Why does loss multiply by 1024 in the file (5.1_BMInf_CPM.py)?

StarrySeas1 commented 2 years ago

Achazwl commented 2 years ago

Since model quantization is used, the range of the weight that can be expressed in PLM is not as large as fp32. So if we backward normally, the model may suffer from underflow, i.e., the gradient becomes too small to be expressed and go to zero, and keep being zero till the input template. Scaling the loss, so that the gradients are scaled too, can address this issue. Note that the learning rate of the input template is scaled down by a factor of 1024 too.

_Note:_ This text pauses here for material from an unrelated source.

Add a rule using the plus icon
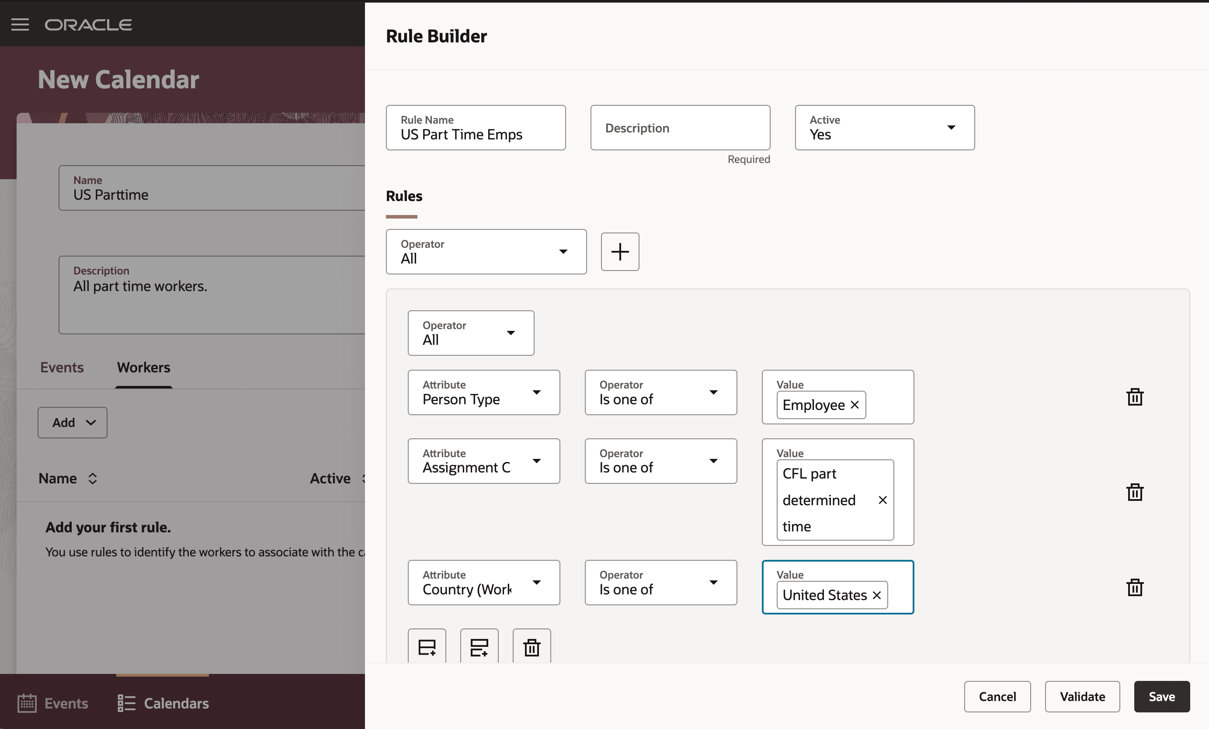The width and height of the screenshot is (1209, 729). 620,252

StarrySeas1 commented 2 years ago

Thanks for your reply. Is this data set(ChnSentiCorp) not integrated into this repository, Or download the original data set myself for processing?

========================================================

Another question: I'm reading this code. I have several questions to ask you:

When cpm2 is used for prompt tuning, is the input and output of PLM model in the following format? If the template adopts "text: {'meta':'content'} and the text category is: {'mask'}"

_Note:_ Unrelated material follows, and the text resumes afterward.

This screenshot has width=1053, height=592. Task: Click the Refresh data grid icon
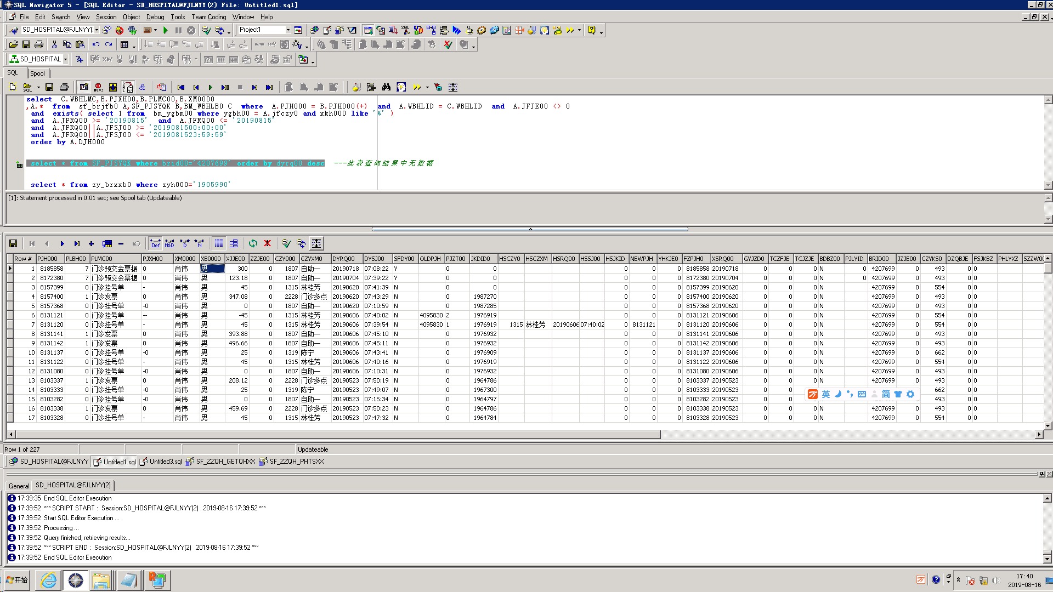pos(253,243)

Encoder Input: token_01, token_02, token_03,..., token_mask, token_pad, token_pad Decoder Inout: token_start, token_mask, token_pad, token_pad,..token_pad

After getting the output of PLM, Extract the output of the corresponding position of the token_mask，shape is:[bs,mask_nums,vocab_size]. According to the constructed tensor, label_words_ids(the construction method is, if there are two categories, each category corresponds to two "label mapping words", and the maximum length of label mapping words is 5, the label_words_ids shape is [2,2,5]), extract the value of the corresponding position of PLM output, the shape is [bs, mask_nums , 2, 2, 5]. Then call the function "handle_multi_token", the output values at multiple label token positions are processed into one value. At this time, the shape is updated to [bs, 2] as the output of the whole model.

=======

英文太差可能为了不产生误解，以下是中文版描述。另外一个问题：我正在阅读这份代码，有几个疑问的地方找您请教下：

在采用CPM2进行prompt tuning时，PLM模型的输入输出是下面这种格式吗，如果模板采用“文本: {'meta':'content'} 文本类别为: {'mask'}”

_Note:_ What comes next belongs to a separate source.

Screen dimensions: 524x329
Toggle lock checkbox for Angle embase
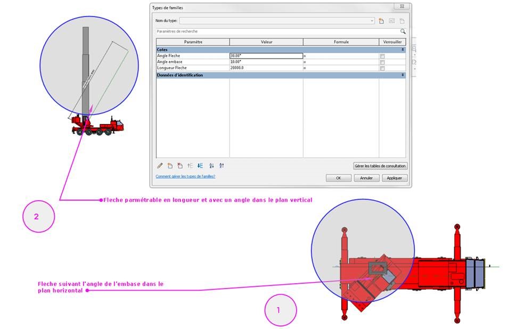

Encoder Input: token_01,token_02,token_03,...,token_mask,token_pad,token_pad Decoder Inout: token_start,token_mask,token_pad,token_pad,..token_pad

在拿到PLM的输出之后，提取出token mask对应位置的输出，shape为[bs,mask_nums,vocab_size]，然后提取出label_words_ids，如果是两个类别，每个类别对应两个“映射词”,映射词最大长度为5, label_words_ids的shape为[2,2,5]，按照label_words_ids进行对应词表位置的Prob后shape为[bs,mask_nums,2,2,5],然后根据“处理多个token”的方式，例如'first',mix等进行合并，shape为[bs,2]作为整个模型的输出。不知道是不是这个逻辑，如果是这个逻辑那么“合并多个token”的方式是不是有点不太合适？

Achazwl commented 2 years ago

Thanks for your reply. Is this data set(ChnSentiCorp) not integrated into this repository, Or download the original data set myself for processing?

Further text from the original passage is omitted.